WORK REQUIRED
Please retype every entry below, keeping it exactly the same.

*** Opening RECORDS PROVIDED ***

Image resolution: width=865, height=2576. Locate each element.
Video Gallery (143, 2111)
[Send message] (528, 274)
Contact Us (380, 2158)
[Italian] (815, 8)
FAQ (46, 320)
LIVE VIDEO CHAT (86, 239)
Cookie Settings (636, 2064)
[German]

*** Closing RECORDS PROVIDED ***

TASK RESPONSE
Image resolution: width=865, height=2576. Locate each element.
Video Gallery (143, 2111)
[Send message] (528, 274)
Contact Us (380, 2158)
[Italian] (815, 8)
FAQ (46, 320)
LIVE VIDEO CHAT (86, 239)
Cookie Settings (636, 2064)
[German]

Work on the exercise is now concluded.